Maybe ‘predictors’ is the wrong term in a non regression context.

Would you call the input variables ‘predictors’ or ‘features’?

Could one row of the data set seen as: ‘x1,x2,x3,x4,x5,x6,x7,x8,y’ ?

I call them features. Predictors is fine. Columns if we are in excel.

Would class ‘diabetes’ represent a column header in a csv-only-version?

Let’s say we found a good performing model. How would it looks like to predict unseen data with that fitted model?

I found a bunch of examples, but nothing really helpful.

https://www.rdocumentation.org/packages/glmnet/versions/2.0-5/topics/predict.glmnet

How would we define a so called ‘newx’ in context of the diabetes example?

predict(fit3,newx=x[1:3,],type=”response”,s=0.01)

See this post on how to finalize a model and make predictions on new data:

http://machinelearningmastery.com/finalize-machine-learning-models-in-r/

Hi Jason, In this post, it seems that you used all of the data in the dataset? Should we not divide it to Train/Test split before we run the train models and then we can validate that the summary of results we receive holds up with the new data?

Maybe I am missing something

We are using k-fold cross validation which is a less biased way for estimating model skill on unseen data.

Hi Jason,

fit.rf <- train(diabetes~., data=dataset, method="rf", metric=metric, trControl=control)

what algorithm is needed so that I can find out the details of the number of trees generated in that process ?

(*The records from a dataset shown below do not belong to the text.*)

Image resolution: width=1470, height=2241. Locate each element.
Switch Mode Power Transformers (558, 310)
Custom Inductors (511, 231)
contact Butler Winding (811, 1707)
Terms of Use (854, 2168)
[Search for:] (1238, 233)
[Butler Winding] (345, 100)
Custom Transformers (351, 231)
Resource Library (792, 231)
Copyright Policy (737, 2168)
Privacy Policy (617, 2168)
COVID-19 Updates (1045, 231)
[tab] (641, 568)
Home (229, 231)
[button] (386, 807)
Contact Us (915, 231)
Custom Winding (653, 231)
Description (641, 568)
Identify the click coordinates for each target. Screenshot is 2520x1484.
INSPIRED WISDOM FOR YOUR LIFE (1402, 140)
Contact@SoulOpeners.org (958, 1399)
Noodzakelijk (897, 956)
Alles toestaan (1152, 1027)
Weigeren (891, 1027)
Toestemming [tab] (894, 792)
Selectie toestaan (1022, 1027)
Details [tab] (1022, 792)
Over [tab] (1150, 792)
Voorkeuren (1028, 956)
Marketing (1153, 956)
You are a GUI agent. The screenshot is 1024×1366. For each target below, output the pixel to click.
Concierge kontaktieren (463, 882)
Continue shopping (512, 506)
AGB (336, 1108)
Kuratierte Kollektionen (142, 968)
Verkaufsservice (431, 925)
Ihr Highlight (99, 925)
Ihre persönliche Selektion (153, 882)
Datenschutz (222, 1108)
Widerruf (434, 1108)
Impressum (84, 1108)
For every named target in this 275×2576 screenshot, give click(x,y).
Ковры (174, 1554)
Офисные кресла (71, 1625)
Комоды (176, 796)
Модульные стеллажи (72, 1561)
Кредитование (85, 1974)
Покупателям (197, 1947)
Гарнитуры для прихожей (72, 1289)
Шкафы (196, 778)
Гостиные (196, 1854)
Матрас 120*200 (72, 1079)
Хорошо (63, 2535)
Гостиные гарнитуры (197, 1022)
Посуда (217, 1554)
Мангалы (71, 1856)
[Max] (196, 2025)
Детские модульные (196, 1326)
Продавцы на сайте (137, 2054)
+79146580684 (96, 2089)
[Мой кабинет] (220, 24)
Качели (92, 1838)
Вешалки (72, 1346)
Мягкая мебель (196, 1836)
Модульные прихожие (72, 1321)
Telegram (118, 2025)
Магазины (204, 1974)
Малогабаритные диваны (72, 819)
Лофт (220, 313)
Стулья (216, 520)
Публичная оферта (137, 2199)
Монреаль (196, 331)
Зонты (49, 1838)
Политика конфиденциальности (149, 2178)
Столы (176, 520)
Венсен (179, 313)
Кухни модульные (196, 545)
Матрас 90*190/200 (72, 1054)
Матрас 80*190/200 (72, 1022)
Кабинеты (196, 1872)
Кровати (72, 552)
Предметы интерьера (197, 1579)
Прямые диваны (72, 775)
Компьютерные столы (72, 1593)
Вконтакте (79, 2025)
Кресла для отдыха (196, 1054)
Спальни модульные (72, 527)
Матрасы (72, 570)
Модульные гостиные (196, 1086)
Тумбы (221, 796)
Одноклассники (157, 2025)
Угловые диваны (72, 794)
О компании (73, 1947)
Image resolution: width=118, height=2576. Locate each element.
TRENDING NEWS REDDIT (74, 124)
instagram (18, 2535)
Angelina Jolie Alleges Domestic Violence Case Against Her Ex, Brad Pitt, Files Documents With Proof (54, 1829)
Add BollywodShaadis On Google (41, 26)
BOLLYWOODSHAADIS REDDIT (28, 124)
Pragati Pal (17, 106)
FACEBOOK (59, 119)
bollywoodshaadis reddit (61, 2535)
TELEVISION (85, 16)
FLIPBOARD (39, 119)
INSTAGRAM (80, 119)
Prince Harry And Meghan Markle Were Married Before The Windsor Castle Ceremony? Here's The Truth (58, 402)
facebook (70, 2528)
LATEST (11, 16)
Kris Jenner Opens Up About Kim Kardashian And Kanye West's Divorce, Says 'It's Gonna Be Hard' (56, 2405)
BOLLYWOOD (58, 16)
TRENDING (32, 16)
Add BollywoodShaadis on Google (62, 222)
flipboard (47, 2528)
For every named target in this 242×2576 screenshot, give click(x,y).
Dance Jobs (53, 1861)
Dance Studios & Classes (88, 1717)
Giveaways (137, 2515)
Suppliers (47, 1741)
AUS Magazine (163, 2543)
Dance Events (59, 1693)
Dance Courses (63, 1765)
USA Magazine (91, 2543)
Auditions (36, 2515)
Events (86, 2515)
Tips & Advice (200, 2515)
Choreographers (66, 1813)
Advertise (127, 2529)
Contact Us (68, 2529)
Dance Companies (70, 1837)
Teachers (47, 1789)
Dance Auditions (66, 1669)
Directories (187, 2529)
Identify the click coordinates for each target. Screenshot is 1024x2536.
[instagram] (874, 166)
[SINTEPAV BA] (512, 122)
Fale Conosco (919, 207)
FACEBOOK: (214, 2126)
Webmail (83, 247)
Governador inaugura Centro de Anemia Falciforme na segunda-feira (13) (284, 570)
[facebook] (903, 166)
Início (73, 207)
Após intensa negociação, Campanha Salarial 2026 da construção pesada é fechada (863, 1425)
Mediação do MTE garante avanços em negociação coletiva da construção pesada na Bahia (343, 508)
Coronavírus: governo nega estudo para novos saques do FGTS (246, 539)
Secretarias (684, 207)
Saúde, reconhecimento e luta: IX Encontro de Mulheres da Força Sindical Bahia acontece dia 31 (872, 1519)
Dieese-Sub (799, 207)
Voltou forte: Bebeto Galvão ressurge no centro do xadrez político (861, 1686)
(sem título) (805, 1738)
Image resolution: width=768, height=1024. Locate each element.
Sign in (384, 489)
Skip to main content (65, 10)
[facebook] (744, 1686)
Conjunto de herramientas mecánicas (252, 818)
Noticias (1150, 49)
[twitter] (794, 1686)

It will use the default number of trees, which might be 100 from memory. You can check with the rf package.

Hi Jason,

I’m split my imbalanced data to training and testing, then I use the training data with kfold validation to optimize my model for imbalanced class besides Im using kfold validation to optimize my balanced class (after handling imbalanced class). my question is, why my accuracy in final model imbalanced class has low accuracy than the balanced class ( I use data testing with those final model to evaluate) ?

thankyou

I would recommend not using accuracy as a measure for imbalanced data as it will not meaningfully report the skill of the model.

Perhaps you can use AUC, logloss, kappa or F1?

Hi Jason,

if I measure the evaluation result using F1 for final model and test data I do not need to see the proportion of the test data? why ?

Sorry, I don’t follow. Perhaps you can restate your question?

Hi Jason,

Can you please have any idea in machine learning classification with multi series? thanks

Neural nets might be a good place to start for multiple time series as input and/or output.

Hello sir

How could i estimate running time of different classifier??

To make predictions? Why would you want to time predictions?

Most classifiers make predictions very efficiently.

You could time training, but training is a one-off activity in general.

Hi Jason,

when I perform rf algorithm, why displayed this error message

Error: Metric Kappa not applicable for regression models

Kappa is for classification and you are trying it for a regression problem.

This is incredibly helpful, thank you.

This may be a silly question, and I apologize if it is, but: if I use repeated cross validation, do I need to run my model on only the training subset of my data and then use the model to predict the test data, or can I just run the model with the entire data set? In other worse, does repeated cv ‘take care’ of the resampling such that I don’t need to partition my data? And then I’d evaluate predictive accuracy with a function like confusionMatrix?

Also, if my outcome variable has 3 levels, one of which only corresponds to ~ 10% of my observations, that’s a problem, right?

Thank you again!!

CV is used with the entire dataset.

Model skill will be an average score across folds and repeats such as accuracy.